One other finding in the new study complicates the understanding of how psilocybin assisted therapy may function in people, namely that measures of the intensity of the subjective, mystical experience component of the psilocybin session did not correlate with reductions in depression. That is, a more intense trip did not predict changes in depression scores at any point, one week, one month, or one year after treatment, as previous research has indicated.
But participants’ scores on the Mystical Experience Questionnaire, which researchers use to quantify the subjective experience of psychedelic sessions, did predict participants’ self-reported ratings of overall wellbeing.
“It’s not a measure of change, per se, it’s just an absolute measure taken at each follow-up point,” Gukasyan said of the measures of wellbeing, which are assessed through a questionnaire. “It asks things like, would you say that you’ve had good changes in your relationships with other people as a result of your psilocybin experience?”
That the sometimes intense, mystical experiences engendered by psilocybin might affect how people view their lives certainly fits with the anecdotal reports of psilocybin users. But, Gukasyan said, they are intrinsically more difficult to study than, say, depression symptoms, since “it’s not something you can go in and see there in the screen of their mind’s eye.”

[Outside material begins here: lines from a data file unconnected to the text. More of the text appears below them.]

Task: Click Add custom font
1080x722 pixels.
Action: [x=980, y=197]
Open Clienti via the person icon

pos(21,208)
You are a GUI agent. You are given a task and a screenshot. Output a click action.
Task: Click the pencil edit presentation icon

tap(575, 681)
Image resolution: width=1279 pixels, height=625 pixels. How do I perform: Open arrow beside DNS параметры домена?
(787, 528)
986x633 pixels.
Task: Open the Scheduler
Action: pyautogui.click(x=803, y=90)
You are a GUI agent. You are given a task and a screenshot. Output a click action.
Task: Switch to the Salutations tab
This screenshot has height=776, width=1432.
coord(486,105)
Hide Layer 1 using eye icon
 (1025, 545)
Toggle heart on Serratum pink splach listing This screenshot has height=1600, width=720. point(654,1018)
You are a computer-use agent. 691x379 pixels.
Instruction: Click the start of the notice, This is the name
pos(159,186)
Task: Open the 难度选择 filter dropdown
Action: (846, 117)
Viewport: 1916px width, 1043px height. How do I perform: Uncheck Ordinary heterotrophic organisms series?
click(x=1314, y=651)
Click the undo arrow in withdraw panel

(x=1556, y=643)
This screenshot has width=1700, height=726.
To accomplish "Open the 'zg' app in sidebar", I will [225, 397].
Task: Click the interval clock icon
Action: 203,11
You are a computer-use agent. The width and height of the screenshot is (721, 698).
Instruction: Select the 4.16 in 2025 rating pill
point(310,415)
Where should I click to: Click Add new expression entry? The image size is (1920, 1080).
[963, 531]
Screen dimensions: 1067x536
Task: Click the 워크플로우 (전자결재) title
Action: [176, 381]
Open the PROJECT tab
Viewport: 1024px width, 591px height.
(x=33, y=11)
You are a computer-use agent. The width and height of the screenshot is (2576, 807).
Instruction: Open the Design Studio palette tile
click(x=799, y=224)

But with researchers and some psychedelics companies working on compounds they hope will carry the antidepressant effects of a drug like psilocybin, but without the trip, understanding how the subjective psychedelic effects impact people over the long term could be important.
“I find it just kind of hard to believe that that is not an important component of why people seem to have some longer term effects from this,” Gukasyan said, even as the new findings suggest that at least some of the rapid antidepressant effects of psilocybin do not stem directly from the subjective psychedelic effects.
It could be that the subjective effects of psilocybin are important to non-clinical applications for the drug, she suggests, including the personal development and spiritual growth more typically associated with therapy and spiritual practices.
“I think a lot of people are hopeful that this might have applications for people, even beyond those who are suffering with depression,” said Gukasyan, suggesting that psychedelic-assisted therapy could be “a method of improving people’s lives, even if they’re not suffering with a clinical diagnosis or something. But that, I think, is a little bit away from where we’re at.”